# seattle extradition laws



## dime (Oct 13, 2008)

does anyone know if seattle will extradite from portland or eugene for a misdominer probabation violation?


----------



## Dameon (Oct 14, 2008)

Generally, for misdemeanors, you'll only get extradited within the state. It's too expensive to ship you all over the place.


----------



## dime (Oct 14, 2008)

yeah i had a fixed-blade knife which was illegal


----------



## macks (Oct 14, 2008)

i didn't know fixed-blades were illegal in seattle. and i was walking about with one on my belt for a bit. sounds pretty minor.


----------



## finn (Oct 14, 2008)

macks said:


> i didn't know fixed-blades were illegal in seattle. and i was walking about with one on my belt for a bit. sounds pretty minor.



I believe the law is any knife with a blade over 3-1/2 inches long is considered an illegal weapon to carry around.
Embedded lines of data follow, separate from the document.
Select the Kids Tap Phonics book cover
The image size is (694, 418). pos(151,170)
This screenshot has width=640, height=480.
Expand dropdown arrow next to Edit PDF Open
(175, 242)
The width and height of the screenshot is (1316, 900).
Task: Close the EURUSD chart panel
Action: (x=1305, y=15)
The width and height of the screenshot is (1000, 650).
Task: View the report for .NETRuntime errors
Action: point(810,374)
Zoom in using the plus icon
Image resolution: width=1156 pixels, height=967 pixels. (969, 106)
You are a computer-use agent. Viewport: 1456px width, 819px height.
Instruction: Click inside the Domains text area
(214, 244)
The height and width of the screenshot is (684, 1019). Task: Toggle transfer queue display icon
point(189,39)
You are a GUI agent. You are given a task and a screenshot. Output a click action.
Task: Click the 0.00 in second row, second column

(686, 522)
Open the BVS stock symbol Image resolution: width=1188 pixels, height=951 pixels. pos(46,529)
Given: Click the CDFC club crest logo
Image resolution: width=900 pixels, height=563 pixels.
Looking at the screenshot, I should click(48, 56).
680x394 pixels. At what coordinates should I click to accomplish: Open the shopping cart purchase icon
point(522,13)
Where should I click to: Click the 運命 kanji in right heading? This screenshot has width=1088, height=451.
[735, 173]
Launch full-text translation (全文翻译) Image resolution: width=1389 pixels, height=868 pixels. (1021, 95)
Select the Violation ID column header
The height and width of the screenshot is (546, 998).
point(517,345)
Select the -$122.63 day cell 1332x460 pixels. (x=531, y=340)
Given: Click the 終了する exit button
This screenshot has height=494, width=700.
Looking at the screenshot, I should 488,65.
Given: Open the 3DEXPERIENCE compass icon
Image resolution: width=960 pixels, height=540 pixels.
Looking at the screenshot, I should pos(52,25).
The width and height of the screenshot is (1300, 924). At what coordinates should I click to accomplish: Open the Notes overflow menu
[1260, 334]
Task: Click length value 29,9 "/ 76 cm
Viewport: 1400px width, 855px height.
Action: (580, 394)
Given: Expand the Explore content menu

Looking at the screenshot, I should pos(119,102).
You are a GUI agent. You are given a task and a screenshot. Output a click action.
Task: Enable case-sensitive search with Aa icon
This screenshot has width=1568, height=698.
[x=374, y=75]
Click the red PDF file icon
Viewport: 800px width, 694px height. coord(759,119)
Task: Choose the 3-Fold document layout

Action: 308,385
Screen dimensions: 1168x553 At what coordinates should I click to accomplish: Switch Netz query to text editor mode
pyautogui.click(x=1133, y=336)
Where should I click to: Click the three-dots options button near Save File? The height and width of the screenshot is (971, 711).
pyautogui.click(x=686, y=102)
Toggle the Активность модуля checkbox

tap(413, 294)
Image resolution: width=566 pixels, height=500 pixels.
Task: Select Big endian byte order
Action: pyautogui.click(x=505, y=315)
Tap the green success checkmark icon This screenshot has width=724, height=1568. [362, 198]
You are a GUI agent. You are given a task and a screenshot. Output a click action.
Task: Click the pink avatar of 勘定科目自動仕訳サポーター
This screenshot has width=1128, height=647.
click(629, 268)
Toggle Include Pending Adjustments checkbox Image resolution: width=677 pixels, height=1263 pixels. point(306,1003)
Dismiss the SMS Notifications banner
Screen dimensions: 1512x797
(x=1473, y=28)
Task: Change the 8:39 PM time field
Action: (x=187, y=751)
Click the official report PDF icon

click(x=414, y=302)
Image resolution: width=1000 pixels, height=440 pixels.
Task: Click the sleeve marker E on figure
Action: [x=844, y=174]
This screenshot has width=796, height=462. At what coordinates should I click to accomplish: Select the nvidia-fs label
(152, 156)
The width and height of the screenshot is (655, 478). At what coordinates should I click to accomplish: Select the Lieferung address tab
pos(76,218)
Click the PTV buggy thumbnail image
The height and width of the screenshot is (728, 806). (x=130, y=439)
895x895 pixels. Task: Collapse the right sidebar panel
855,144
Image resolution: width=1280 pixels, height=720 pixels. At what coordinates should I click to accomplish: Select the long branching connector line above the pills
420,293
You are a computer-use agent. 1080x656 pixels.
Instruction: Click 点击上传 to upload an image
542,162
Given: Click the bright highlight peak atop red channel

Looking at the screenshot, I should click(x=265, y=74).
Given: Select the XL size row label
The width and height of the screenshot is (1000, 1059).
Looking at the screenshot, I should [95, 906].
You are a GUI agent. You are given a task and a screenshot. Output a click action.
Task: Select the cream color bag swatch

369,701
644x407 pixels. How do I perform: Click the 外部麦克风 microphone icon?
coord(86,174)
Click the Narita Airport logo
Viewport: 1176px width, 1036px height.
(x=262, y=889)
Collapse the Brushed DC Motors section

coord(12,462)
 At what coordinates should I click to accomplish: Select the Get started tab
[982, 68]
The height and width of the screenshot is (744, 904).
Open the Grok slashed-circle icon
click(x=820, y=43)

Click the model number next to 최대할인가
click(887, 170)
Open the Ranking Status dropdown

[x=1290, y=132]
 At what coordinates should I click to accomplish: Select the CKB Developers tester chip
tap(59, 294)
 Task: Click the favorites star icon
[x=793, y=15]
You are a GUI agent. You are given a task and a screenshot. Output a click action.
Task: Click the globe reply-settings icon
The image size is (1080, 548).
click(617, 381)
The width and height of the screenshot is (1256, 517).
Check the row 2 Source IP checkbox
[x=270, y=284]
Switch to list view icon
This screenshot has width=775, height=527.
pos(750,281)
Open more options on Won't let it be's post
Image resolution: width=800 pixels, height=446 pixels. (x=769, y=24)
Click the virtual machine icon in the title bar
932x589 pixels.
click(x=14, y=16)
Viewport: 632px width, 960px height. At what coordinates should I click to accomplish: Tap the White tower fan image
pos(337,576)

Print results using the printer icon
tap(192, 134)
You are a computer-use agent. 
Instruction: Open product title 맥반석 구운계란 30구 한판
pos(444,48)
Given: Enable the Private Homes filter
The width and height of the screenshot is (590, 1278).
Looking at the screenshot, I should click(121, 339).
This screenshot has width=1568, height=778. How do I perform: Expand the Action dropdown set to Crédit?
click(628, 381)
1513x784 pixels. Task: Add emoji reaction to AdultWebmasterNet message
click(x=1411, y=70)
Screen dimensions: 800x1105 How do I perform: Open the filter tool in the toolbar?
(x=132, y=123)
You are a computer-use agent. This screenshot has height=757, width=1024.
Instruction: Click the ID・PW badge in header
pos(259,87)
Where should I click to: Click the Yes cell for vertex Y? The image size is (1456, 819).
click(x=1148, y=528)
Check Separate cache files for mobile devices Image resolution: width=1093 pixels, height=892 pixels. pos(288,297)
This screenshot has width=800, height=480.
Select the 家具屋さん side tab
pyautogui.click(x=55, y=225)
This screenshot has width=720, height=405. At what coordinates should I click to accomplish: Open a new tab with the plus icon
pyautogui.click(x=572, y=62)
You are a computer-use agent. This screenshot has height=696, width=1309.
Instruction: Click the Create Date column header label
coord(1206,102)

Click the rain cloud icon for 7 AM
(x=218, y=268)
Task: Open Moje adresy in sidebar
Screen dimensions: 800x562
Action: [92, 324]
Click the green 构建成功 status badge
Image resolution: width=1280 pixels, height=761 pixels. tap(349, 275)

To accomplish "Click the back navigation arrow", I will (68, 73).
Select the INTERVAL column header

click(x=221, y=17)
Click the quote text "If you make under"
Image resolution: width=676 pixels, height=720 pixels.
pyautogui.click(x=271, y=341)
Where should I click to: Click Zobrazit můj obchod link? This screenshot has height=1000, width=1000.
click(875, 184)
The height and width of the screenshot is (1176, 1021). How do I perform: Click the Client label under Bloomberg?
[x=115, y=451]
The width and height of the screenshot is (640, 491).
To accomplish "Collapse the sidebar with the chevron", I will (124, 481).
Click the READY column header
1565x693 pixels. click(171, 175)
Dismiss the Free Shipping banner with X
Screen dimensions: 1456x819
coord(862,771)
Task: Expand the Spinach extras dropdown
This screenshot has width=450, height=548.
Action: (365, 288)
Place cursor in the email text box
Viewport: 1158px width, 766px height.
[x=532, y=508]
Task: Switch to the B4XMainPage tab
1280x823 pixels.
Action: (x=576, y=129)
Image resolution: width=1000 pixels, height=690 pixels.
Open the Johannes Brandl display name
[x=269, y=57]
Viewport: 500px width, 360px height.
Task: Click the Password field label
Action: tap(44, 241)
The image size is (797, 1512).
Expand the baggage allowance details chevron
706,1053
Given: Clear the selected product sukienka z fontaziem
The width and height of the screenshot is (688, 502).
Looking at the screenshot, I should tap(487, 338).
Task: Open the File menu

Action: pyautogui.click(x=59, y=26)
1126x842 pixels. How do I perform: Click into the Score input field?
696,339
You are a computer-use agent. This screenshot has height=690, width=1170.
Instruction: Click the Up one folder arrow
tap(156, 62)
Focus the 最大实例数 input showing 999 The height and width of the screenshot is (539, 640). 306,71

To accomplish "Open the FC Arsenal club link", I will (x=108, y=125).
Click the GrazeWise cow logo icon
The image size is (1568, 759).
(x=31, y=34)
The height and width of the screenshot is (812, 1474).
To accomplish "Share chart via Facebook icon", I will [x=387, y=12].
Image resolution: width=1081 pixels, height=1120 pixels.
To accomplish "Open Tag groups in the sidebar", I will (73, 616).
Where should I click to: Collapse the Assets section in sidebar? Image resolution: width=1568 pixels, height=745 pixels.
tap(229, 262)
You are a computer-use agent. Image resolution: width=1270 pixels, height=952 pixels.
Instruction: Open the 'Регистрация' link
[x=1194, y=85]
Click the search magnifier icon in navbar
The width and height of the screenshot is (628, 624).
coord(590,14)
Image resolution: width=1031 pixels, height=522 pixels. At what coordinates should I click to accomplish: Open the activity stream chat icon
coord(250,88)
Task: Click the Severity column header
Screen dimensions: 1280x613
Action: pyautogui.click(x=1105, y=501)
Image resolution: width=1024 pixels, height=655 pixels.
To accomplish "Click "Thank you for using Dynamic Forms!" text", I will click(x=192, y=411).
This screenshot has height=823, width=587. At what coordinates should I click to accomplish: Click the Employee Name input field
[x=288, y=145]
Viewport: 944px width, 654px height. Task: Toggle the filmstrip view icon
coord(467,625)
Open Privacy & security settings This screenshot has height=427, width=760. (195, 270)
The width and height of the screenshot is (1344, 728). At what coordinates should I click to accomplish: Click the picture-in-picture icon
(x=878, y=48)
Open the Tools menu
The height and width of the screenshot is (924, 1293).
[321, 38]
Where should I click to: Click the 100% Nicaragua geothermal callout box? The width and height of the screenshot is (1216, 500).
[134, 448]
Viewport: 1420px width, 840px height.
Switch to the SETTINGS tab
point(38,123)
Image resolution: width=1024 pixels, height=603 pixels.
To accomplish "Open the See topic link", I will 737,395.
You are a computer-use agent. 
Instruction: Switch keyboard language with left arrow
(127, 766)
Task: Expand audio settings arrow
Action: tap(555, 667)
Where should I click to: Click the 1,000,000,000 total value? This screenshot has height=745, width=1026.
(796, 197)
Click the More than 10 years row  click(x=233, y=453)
It's a gross misdemeanor.


----------



## marc (Oct 16, 2008)

I got 2 tickets in austin,tx one for illegal camping and one for possession of alcohol in a park. i never went to the court dates so now i have warrants there. someone told me i can be in texas as long as im not caught in travis county. does anyone know if thats true or will i get taken in anywhere in texas?


----------



## BrokeWhiteBoy (Oct 16, 2008)

marc said:


> I got 2 tickets in austin,tx one for illegal camping and one for possession of alcohol in a park. i never went to the court dates so now i have warrants there. someone told me i can be in texas as long as im not caught in travis county. does anyone know if thats true or will i get taken in anywhere in texas?



I guess it is fitting enough to just say... Ya don't mess with Texas. 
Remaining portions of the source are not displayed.